▶ **TASK DIRECTIONS**
Please transcribe only the lines that run from the line bearing "Image resolution: width=781" to the end of the entries, keeping both end lines. Skip the pictures.

:::::

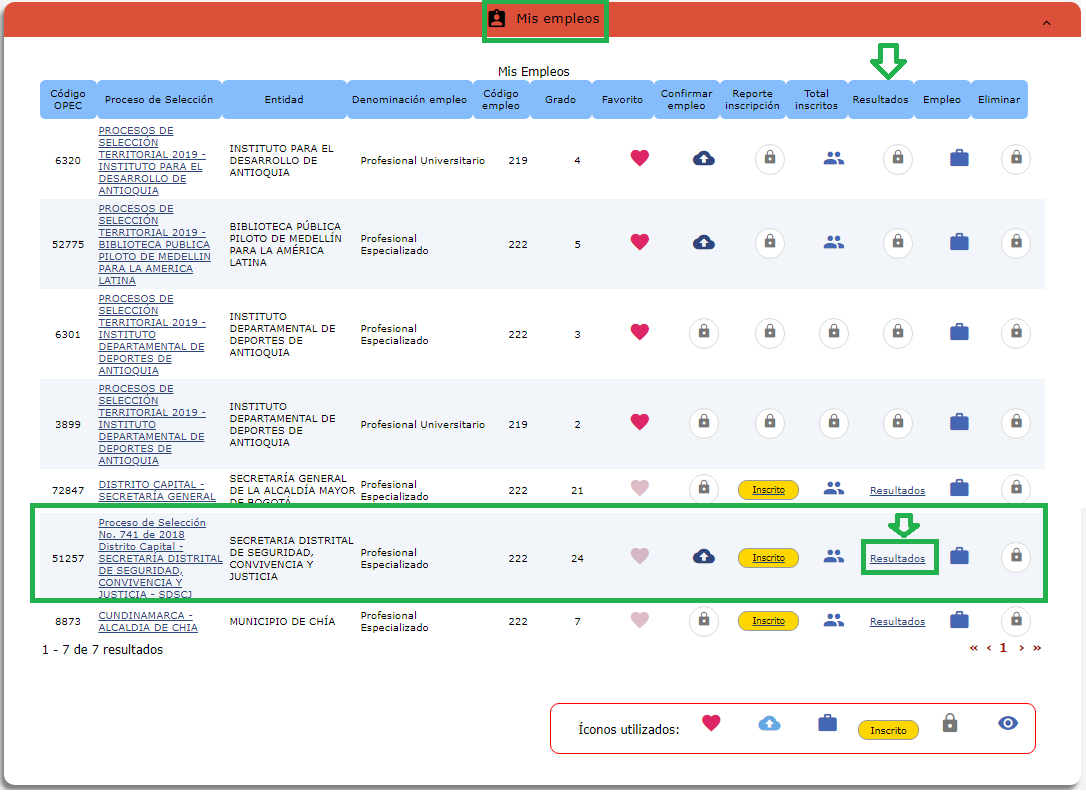Click locked Reporte inscripción icon for OPEC 3899
The image size is (1086, 796).
coord(768,422)
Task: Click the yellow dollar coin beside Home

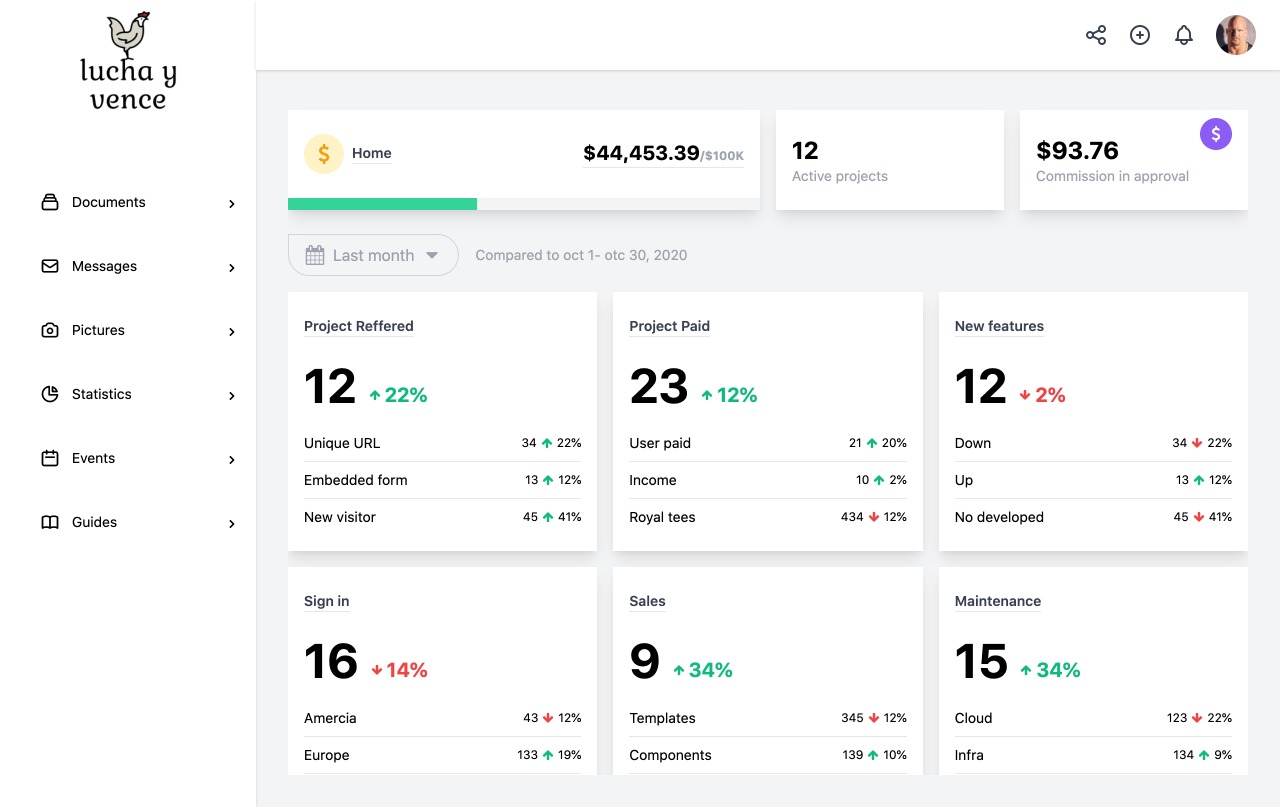Action: (323, 154)
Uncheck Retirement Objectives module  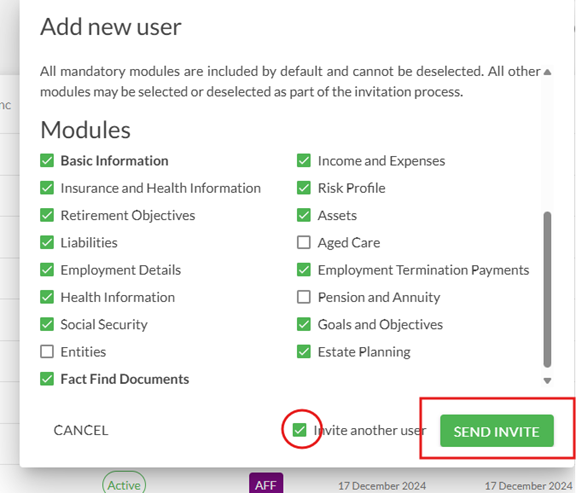tap(47, 215)
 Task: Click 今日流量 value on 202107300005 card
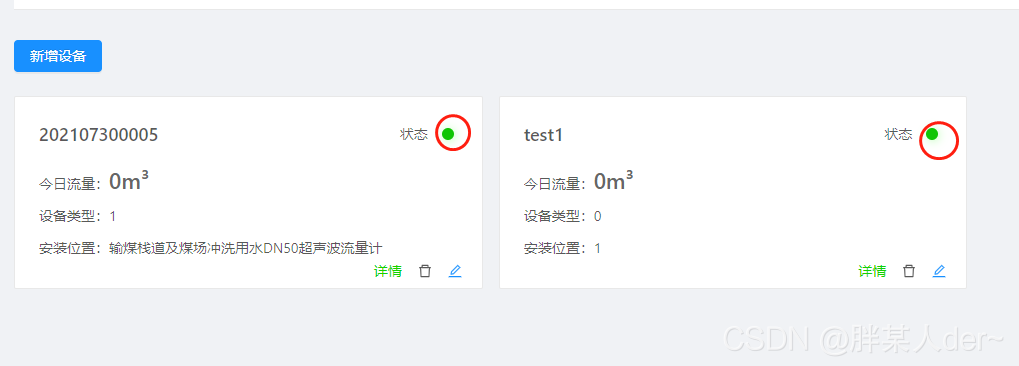[x=129, y=181]
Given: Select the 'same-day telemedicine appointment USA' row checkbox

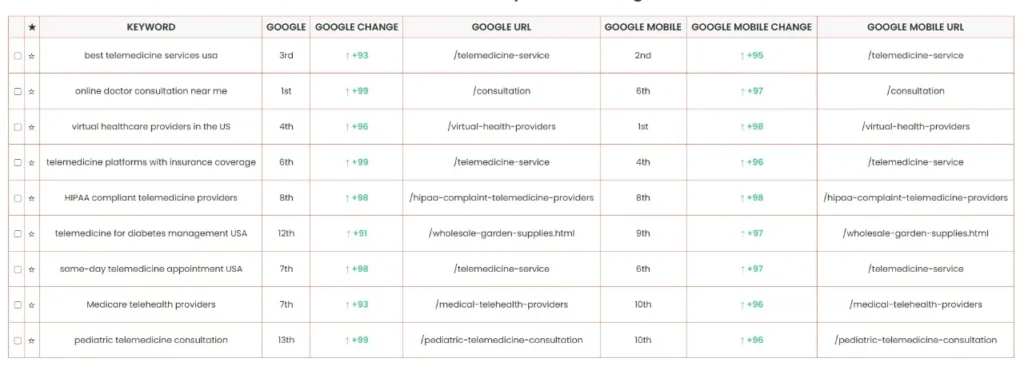Looking at the screenshot, I should point(18,270).
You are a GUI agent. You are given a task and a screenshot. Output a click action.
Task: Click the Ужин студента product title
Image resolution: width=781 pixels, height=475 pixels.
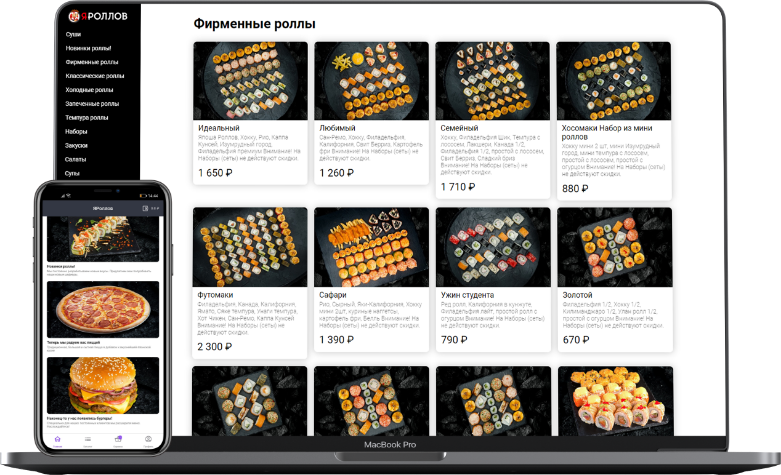[467, 295]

:::::

▶ **THE COMPLETED TASK**
Image resolution: width=781 pixels, height=475 pixels.
[467, 295]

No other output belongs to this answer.